Credo anche che in Italia sia molto più facile ottenere un cesareo a tavolino che non un parto spentaneo in analgesia e forse con qualche analgesico in più si ridurrebbero i cesarei.
Bellissimo post.
Un abbraccio
StranaMamma
E’ vero che c’è l’idea che l’uomo (in generale) debba soffrire perchè il dolore fortifica. Io credo che in questo ci sia molto l’influenza cattolica, l’idea della sofferenza che ti avvicina a Dio. E credo anche che in italia siamo ancora molto lontano dall’idea che se abbiamo i mezzi per non far più provare dolore, perchè non usarli? E’ vero che il parto è visto come fisiologico, che da sempre hanno partorito tutte, ma è talmente soggettiva la percezione del dolore che dovremmo essere liberi di scegliere, ma non come opzione “in questo ospedale si fa, in determinato orari, se c’è l’anestesista libero e se fuori non piove”, dovrebbe essere automatico. Come dovrebbe essere automatico poter usare la morfina senza che sia vista come la medicina di fine vita, ma solo come la medicina che ti fa passare il dolore. Ma qua si va fuori tema (=.Comunque bel post, si leggono le numerose emozioni provate in quei momenti. Grazie
Bellissimo articolo, molto intenso.
Io per me stessa, per il mio modo di essere, penso che se c’è anche un solo minimo rischio per me o per il bambino, preferisco soffrire che fare l’epidurale.

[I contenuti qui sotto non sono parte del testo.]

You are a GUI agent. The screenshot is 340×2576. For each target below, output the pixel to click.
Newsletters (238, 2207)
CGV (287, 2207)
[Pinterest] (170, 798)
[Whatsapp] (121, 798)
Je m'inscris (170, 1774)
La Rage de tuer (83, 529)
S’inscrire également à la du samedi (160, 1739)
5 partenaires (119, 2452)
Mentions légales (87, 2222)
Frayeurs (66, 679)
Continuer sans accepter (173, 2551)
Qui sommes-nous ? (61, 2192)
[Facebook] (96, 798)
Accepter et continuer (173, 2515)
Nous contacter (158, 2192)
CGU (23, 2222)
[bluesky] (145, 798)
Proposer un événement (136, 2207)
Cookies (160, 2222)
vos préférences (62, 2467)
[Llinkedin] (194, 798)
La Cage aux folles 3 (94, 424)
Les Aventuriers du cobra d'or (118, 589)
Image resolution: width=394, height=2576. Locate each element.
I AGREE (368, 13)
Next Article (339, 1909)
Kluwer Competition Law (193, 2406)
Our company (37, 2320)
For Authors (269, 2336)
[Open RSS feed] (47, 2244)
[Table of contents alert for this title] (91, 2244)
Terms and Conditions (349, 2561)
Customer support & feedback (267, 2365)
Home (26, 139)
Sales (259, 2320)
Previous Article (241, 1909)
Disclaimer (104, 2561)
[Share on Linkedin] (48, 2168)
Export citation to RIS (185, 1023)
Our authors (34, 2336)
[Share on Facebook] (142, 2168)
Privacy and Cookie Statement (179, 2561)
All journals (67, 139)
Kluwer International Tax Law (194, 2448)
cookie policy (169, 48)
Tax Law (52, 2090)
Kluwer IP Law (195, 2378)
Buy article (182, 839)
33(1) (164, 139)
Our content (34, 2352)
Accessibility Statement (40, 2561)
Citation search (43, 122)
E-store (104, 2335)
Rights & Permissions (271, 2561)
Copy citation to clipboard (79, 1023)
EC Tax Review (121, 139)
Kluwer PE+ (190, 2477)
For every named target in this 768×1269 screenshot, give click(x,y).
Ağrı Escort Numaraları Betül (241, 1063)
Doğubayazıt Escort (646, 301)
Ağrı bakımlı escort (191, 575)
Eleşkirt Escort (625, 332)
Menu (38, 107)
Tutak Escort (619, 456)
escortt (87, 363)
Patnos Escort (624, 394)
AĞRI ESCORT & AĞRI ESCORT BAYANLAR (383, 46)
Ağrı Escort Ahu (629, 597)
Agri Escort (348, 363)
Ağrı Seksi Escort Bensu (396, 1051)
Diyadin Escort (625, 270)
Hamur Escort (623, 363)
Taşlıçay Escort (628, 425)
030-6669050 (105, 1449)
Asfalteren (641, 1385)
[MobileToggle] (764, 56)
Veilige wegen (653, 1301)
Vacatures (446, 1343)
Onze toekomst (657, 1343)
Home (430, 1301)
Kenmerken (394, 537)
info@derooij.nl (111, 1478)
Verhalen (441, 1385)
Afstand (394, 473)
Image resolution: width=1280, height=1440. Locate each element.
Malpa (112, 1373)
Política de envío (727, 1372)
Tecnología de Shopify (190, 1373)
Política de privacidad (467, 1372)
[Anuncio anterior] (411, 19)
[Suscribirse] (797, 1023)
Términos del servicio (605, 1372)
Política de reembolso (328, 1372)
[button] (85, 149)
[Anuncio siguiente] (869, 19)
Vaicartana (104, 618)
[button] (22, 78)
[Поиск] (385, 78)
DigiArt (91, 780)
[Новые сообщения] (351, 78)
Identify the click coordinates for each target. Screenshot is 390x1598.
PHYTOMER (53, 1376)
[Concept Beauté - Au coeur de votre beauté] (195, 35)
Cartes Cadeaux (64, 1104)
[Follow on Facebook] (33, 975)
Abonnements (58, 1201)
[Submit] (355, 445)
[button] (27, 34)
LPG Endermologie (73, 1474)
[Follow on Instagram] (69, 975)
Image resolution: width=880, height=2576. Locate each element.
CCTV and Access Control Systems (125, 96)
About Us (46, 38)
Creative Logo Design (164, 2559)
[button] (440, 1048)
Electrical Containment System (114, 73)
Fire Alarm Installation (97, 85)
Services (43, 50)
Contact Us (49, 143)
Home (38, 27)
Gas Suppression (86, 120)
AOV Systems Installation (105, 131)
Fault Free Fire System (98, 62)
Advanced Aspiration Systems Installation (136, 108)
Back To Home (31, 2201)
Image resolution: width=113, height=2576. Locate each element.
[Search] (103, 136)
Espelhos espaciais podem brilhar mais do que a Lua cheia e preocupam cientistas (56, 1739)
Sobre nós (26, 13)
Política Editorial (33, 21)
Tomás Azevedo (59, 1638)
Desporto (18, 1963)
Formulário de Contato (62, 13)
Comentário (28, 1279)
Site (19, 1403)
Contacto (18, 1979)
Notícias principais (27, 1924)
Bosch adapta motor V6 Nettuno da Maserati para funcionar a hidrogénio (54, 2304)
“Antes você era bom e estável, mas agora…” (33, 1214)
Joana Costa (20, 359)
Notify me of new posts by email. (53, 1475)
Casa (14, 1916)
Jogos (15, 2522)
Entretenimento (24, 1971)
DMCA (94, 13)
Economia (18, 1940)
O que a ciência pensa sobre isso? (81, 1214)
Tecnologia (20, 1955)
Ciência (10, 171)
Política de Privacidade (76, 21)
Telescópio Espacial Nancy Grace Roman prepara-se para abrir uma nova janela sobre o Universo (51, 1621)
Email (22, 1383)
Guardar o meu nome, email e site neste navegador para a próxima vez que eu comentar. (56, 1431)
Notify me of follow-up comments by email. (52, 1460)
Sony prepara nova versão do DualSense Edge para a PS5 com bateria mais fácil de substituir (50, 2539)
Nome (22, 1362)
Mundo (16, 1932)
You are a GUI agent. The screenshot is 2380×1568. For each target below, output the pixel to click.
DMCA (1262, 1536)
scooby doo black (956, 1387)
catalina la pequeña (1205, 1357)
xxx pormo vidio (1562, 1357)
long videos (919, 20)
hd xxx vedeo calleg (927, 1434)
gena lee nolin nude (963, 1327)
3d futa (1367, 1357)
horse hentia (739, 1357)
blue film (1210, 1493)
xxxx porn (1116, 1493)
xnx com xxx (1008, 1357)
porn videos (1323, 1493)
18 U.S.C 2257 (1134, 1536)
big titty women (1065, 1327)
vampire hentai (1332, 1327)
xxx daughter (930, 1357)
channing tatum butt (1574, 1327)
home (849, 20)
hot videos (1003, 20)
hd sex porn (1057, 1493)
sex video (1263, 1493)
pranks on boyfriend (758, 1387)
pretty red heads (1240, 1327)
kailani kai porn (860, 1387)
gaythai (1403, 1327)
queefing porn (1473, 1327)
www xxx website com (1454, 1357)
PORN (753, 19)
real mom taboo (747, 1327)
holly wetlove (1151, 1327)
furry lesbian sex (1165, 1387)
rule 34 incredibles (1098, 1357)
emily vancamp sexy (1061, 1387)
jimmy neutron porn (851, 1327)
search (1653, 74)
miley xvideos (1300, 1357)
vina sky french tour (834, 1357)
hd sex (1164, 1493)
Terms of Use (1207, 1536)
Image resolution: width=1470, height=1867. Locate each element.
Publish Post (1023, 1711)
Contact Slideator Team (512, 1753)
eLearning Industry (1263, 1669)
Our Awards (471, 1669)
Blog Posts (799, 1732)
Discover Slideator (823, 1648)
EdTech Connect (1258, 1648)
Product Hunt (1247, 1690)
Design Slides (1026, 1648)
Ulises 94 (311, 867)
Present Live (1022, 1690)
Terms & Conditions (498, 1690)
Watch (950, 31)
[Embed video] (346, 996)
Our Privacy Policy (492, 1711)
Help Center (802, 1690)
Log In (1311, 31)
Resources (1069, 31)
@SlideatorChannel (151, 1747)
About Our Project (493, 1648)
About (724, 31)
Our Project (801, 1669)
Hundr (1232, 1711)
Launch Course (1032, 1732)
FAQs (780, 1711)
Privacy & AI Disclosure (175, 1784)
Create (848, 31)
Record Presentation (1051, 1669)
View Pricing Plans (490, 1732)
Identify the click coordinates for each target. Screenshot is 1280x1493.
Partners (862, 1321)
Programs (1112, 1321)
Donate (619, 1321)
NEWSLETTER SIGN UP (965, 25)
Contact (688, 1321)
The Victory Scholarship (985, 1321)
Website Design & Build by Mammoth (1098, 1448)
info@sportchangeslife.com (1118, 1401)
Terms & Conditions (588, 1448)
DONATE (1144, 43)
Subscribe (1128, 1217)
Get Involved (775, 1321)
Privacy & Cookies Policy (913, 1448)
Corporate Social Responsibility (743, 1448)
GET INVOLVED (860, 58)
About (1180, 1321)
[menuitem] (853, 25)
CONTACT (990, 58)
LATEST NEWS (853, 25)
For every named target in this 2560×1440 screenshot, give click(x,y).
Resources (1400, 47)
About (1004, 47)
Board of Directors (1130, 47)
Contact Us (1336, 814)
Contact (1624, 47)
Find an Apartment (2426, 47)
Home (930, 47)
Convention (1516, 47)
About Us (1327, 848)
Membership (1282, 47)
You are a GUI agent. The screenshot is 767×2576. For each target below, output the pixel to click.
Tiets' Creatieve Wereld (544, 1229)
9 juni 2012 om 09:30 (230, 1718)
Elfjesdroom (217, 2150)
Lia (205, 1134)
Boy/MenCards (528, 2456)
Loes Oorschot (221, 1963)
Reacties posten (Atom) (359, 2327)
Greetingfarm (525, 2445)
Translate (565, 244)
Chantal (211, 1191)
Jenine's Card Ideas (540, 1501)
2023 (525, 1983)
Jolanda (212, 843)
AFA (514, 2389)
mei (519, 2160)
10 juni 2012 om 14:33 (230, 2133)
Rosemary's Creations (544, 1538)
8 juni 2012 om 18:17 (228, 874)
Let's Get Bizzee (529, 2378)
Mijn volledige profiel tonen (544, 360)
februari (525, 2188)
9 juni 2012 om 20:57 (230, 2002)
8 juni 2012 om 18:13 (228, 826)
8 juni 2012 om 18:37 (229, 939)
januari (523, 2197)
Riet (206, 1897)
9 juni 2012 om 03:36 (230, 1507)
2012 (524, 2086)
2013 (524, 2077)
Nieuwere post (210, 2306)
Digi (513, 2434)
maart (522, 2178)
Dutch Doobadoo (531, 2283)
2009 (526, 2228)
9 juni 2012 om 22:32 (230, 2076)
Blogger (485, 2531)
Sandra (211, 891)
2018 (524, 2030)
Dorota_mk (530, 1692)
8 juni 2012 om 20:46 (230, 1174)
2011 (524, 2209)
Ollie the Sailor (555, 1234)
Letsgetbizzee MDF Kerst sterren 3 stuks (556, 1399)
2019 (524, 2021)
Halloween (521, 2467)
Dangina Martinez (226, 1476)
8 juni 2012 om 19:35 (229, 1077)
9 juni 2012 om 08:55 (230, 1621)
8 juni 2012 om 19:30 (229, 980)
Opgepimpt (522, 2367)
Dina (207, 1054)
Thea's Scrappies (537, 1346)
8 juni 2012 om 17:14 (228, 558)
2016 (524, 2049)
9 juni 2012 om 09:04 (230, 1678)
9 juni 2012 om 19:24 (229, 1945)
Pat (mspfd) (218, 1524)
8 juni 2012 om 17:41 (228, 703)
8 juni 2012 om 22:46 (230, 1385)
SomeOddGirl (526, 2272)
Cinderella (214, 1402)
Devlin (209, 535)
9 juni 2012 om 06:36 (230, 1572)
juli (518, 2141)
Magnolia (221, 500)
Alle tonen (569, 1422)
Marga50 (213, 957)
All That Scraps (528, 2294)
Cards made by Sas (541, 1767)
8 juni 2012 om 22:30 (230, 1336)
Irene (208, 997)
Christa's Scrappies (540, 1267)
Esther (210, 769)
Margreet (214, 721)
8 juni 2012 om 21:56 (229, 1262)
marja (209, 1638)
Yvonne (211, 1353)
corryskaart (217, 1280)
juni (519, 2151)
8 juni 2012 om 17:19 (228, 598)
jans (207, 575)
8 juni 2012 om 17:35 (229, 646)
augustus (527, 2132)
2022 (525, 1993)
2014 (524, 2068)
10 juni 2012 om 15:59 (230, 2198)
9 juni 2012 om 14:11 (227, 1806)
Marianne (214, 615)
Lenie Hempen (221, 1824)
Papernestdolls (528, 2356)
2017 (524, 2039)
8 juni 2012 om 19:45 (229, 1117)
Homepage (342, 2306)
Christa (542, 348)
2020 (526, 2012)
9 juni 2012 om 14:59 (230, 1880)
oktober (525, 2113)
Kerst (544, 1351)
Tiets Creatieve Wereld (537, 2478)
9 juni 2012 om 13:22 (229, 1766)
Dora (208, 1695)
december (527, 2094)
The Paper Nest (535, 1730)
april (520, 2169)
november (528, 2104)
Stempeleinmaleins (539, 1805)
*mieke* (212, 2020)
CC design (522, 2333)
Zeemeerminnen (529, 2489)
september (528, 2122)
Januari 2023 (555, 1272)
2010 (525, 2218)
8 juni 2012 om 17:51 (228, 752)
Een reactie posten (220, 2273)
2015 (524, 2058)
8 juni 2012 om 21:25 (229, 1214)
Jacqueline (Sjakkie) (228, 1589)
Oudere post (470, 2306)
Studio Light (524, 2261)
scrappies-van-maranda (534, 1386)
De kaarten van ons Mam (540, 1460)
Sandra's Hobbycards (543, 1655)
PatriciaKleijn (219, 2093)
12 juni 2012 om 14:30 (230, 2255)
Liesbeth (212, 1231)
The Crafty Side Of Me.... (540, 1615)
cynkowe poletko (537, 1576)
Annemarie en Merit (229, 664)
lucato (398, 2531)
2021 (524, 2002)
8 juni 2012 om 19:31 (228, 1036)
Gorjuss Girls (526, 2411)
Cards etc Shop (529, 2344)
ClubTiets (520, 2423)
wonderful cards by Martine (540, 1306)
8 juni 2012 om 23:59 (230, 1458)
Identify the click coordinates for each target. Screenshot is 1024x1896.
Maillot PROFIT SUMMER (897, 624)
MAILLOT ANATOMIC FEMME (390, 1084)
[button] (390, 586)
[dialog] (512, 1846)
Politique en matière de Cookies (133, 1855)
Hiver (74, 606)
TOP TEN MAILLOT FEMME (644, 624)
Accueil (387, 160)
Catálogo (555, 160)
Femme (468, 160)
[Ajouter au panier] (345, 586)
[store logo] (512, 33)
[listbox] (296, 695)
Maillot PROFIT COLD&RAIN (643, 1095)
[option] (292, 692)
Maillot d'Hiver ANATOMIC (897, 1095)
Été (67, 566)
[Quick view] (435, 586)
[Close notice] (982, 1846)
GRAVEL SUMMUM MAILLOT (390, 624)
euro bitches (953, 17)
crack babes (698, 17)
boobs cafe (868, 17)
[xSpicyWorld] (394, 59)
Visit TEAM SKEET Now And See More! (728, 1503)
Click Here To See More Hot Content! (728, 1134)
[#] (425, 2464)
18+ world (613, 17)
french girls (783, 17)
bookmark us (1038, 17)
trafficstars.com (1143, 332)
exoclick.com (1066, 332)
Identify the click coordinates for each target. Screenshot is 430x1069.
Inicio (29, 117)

Conosco solo due persone che hanno fatto l’epidurale e sono state veramente male, ma male tanto! Non sapevamo più cosa fare per aiutarle e per farle stare meglio. E’ stato veramente difficile. In entrambi i casi è stato detto che erano “casi rari” però…
Dopodiché io non faccio testo perché non prendo e non dò farmaci se non in casi estremi. Mia figlia ieri ha avuto la febbre fino a 39,5 ascellare, niente farmaci. Oggi sta già meglio.
Penso comunque che sia tutta una questione personale, è giusto che ci sia la possibilità di scegliere, ma le informazioni devono essere complete e l’aiuto alla partoriente non deve essere solo quello.